Em paralelo, a Comissão Interamericana de Direitos Humanos da OEA examinou casos envolvendo a inadimplência no pagamento de precatórios por entes públicos no Brasil. O argumento principal para que as matérias chegassem à Comissão foi o fato de ter ocorrido o esgotamento de todos os recursos de jurisdição brasileira sem que os pagamentos tivessem ocorrido, princípio base para o acionamento dos órgãos jurisdicionais internacionais. O cenário piorou em nove de dezembro de 2009 quando, apesar das várias tentativas e manifestações de resistência da OAB junto ao Congresso, foi promulgada a Emenda 62/2009, que já nascia torta, para atender exclusivamente aos interesses do poder público, como denuncia a Ordem. A Emenda impôs significativa alteração ao artigo 100 da Constituição Federal, passando a ferir gravemente a ordem cronológica de pagamento dos precatórios, a instituir um leilão com enorme deságio para o dono do crédito e a prever que a amortização dos débitos judiciais acontecesse em até quinze anos. Além disso, fixou limites absurdamente baixos para o pagamento das dívidas de 2% da receita corrente líquida para Estados das regiões Sul e Sudeste e de 1,5% para Estados das demais regiões.

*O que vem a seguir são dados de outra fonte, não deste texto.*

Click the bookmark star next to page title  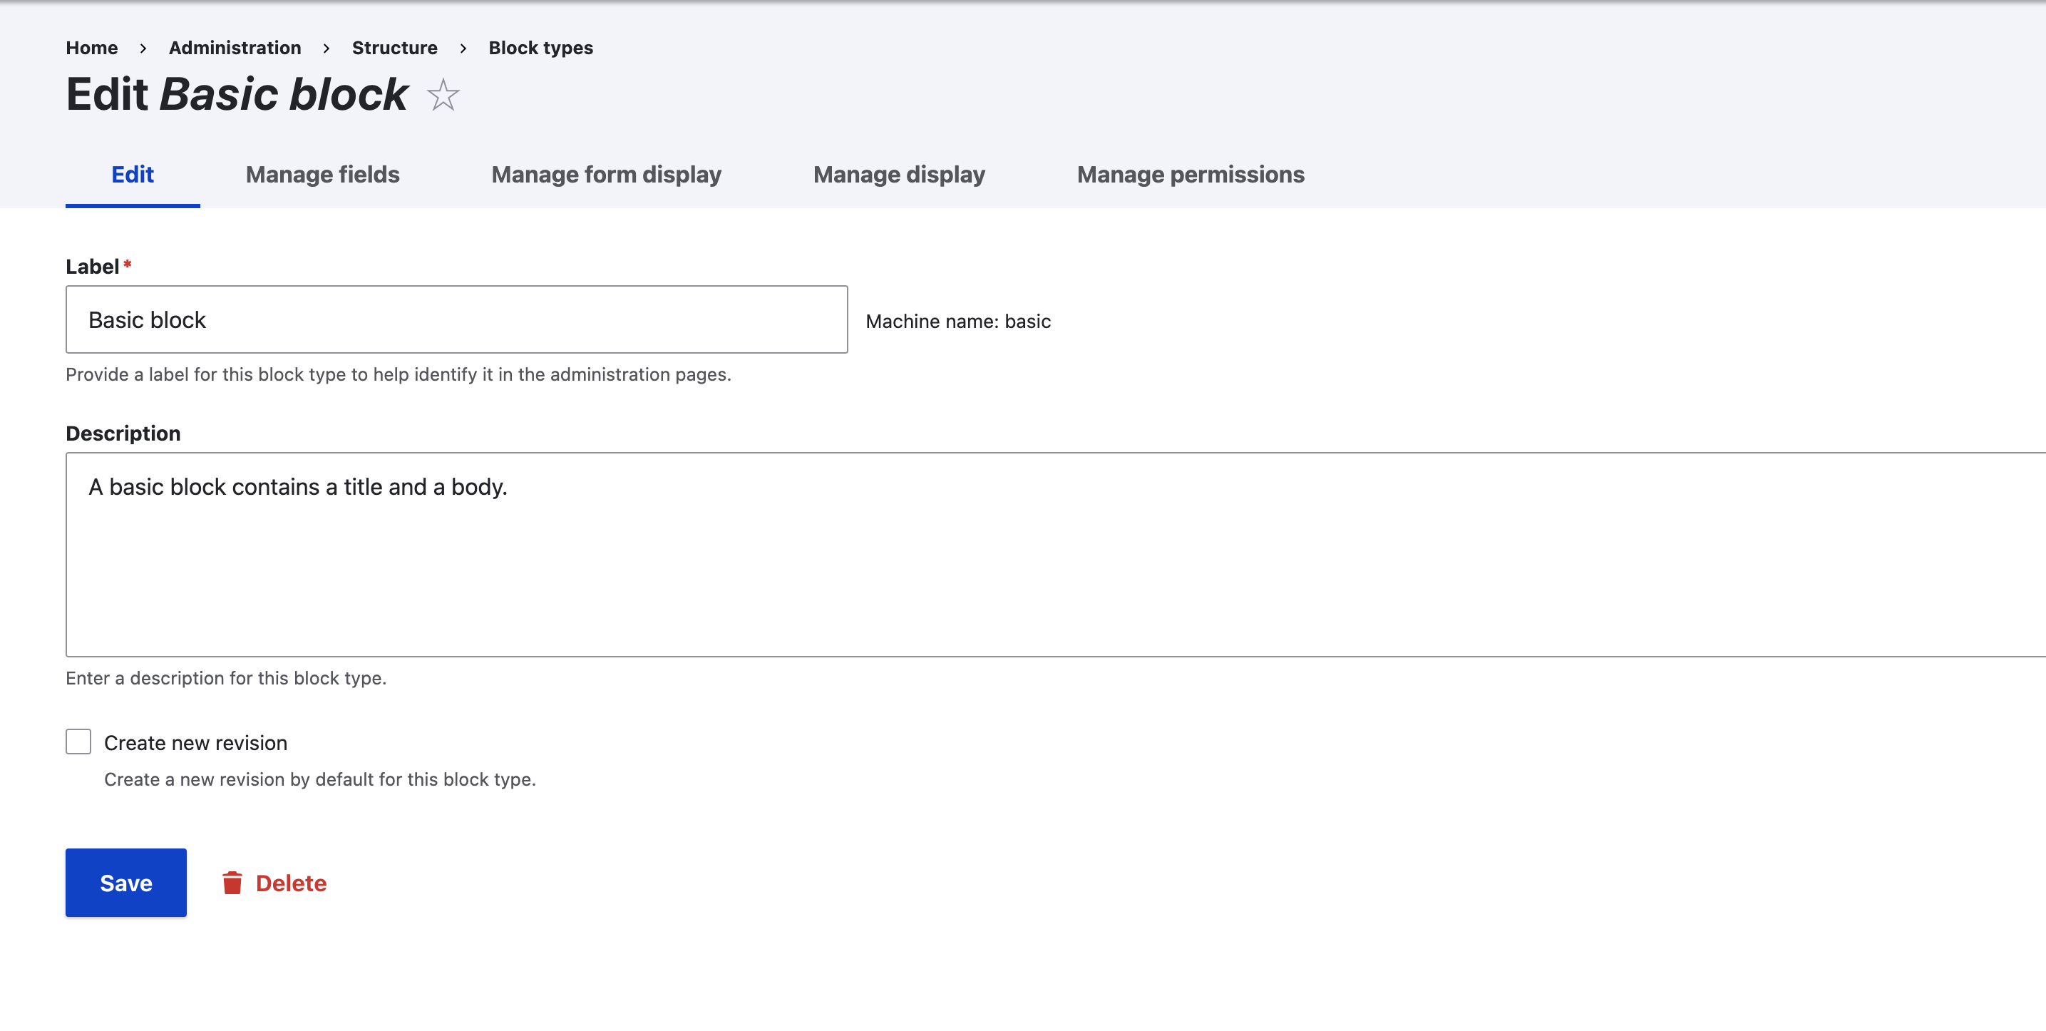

Em 15 de dezembro de 2009, insurgindo-se contra o que chamou de calote dos precatórios, o Conselho Federal da OAB ajuizou no Supremo a ADI 4357, por considerar a Emenda 62 um dos maiores ataques ao Estado Democrático de Direito desde o fim da ditadura militar. O ministro Ayres Britto votou, no dia seis de outubro de 2011, pela derrubada da Emenda 62, por considerar que afrontava cláusulas pétreas, como a de garantia de acesso à Justiça, a independência entre Poderes e a proteção à coisa julgada. O julgamento foi suspenso naquela data após pedido de vista do ministro Luiz Fux e retomado somente em 07 de março de 2013, depois que o presidente nacional da OAB, Marcus Vinícius Furtado, requereu a preferência no exame da matéria. No dia sete de março, Fux acolheu a ação da OAB no ponto que trata da compensação de créditos, considerando inconstitucional exigir que um credor, para receber o que lhe é devido a título de precatórios, não tenha nenhuma dívida de tributos pendente com o poder público. Na sessão do último dia 13, o Plenário considerou parcialmente procedente a Adi nos pontos que tratavam da restrição a preferência de pagamento a credores com mais de 60 anos de idade, da fixação da taxa de correção monetária e das regras de compensação de créditos. Finalmente, na noite do dia 14, o Plenário do Supremo, acompanhando o voto de Ayres Britto e o voto vista do ministro Fux, concluiu o julgamento para declarar inconstitucionais dispositivos do artigo 100 da Constituição Federal que instituiu regras gerais de pagamento, e integralmente inconstitucional o artigo 97 do Ato das Disposições Constitucionais Transitórias, que criou e instituiu o parcelamento do pagamento dos precatórios por até 15 anos. Para a OAB, houve, no final das contas, uma vitória da cidadania.